Computational Exploration of Phenolic Compounds in Corrosion Inhibition: A Case Study of Hydroxytyrosol and Tyrosol

Hassane Lgaz  1 Han-Seung Lee  2
Affiliations

Computational Exploration of Phenolic Compounds in Corrosion Inhibition: A Case Study of Hydroxytyrosol and Tyrosol

Hassane Lgaz et al. Materials (Basel). .

Abstract

The corrosion of materials remains a critical challenge with significant economic and infrastructural impacts. A comprehensive understanding of adsorption characteristics of phytochemicals can facilitate the effective design of high-performing environmentally friendly inhibitors. This study conducted a computational exploration of hydroxytyrosol (HTR) and tyrosol (TRS) (potent phenolic compounds found in olive leaf extracts), focusing on their adsorption and reactivity on iron surfaces. Utilizing self-consistent-charge density-functional tight-binding (SCC-DFTB) simulations, molecular dynamics (MD) simulations, and quantum chemical calculations (QCCs), we investigated the molecules' structural and electronic attributes and interactions with iron surfaces.
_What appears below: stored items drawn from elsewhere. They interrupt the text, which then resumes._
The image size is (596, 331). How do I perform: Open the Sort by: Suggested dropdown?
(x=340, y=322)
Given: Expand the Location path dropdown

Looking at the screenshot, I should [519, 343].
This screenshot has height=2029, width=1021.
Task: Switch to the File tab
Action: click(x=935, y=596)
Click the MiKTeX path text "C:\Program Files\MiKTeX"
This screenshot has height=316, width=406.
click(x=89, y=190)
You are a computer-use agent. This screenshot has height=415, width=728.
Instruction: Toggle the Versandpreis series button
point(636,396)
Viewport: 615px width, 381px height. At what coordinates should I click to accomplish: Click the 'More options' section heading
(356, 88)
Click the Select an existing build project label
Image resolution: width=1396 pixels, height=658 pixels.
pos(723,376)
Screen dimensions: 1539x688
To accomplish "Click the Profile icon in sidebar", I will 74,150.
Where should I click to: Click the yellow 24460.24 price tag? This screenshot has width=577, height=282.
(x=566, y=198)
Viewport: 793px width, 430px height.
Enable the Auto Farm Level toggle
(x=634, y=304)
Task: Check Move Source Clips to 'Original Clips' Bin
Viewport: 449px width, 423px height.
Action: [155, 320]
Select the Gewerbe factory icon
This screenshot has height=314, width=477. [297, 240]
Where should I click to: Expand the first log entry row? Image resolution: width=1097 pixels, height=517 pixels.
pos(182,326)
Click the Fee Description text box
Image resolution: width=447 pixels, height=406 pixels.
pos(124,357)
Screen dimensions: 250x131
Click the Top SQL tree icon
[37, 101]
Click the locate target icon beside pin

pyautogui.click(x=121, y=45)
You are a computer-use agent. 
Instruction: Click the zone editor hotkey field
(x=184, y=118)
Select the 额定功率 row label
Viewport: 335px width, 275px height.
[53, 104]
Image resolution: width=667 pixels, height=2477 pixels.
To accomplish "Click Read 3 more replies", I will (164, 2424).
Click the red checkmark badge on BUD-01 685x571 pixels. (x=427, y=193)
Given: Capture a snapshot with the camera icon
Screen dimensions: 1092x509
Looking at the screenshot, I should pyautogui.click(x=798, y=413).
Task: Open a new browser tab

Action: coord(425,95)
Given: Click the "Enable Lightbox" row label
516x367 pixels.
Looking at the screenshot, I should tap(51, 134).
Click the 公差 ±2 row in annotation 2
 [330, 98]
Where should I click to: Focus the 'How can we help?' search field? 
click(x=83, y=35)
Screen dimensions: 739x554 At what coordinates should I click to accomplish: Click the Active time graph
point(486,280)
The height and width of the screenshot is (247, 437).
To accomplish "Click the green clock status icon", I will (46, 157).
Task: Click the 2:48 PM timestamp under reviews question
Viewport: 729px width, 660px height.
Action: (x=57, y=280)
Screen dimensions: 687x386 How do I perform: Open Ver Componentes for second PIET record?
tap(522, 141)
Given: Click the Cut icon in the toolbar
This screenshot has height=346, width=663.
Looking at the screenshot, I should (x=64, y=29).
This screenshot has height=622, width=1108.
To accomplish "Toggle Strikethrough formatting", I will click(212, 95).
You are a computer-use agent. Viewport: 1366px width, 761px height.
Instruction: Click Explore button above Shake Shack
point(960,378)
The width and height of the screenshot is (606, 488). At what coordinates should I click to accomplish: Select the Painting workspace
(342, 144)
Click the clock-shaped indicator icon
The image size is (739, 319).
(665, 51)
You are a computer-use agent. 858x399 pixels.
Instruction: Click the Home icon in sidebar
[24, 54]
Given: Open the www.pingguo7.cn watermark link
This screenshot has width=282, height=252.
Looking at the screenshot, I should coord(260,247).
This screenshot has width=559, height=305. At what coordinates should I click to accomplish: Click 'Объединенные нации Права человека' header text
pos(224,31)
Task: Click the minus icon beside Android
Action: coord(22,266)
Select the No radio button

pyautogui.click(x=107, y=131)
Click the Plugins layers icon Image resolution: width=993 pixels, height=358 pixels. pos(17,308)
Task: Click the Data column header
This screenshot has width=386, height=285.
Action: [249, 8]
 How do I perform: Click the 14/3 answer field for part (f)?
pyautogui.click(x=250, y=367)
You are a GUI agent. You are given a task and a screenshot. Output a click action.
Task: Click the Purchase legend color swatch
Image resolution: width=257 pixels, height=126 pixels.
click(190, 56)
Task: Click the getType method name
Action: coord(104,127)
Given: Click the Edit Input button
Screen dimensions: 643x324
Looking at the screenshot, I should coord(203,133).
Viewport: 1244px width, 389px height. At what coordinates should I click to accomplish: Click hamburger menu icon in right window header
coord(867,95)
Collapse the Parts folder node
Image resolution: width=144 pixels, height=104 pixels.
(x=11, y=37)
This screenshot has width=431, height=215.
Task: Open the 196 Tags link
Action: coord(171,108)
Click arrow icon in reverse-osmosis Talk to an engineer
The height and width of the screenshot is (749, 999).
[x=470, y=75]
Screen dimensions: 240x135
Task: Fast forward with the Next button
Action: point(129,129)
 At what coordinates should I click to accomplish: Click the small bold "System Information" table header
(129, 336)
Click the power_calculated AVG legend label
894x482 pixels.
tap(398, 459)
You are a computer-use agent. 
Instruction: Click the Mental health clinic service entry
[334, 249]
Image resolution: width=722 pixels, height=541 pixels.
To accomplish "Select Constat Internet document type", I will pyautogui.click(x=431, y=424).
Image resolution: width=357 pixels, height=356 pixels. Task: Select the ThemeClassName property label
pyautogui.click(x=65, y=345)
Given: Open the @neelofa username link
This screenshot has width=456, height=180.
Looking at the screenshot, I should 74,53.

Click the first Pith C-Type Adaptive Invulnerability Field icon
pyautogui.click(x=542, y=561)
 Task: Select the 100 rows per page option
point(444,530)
The SCC-DFTB results highlighted that HTR and TRS coordinated with iron atoms when adsorbed individually, but only HTR maintained bonding when adsorbed alongside TRS. At their individual adsorption, HTR and TRS had interaction energies of -1.874 and -1.598 eV, which became more negative when put together (-1.976 eV). The MD simulations revealed parallel adsorption under aqueous and vacuum conditions, with HTR demonstrating higher adsorption energy. The analysis of quantum chemical parameters, including global and local reactivity descriptors, offered crucial insights into molecular reactivity, stability, and interaction-prone atomic sites. QCCs revealed that the fraction of transferred electron ∆N aligned with SCC-DFTB results, while other parameters of purely isolated molecules failed to predict the same. These findings pave the way for potential advancements in anticorrosion strategies leveraging phenolic compounds.

Keywords: adsorption characteristics; corrosion inhibition; density-functional tight-binding; green inhibitor; hydroxytyrosol; molecular dynamics simulation; phenolic compounds; quantum chemical calculation; tyrosol.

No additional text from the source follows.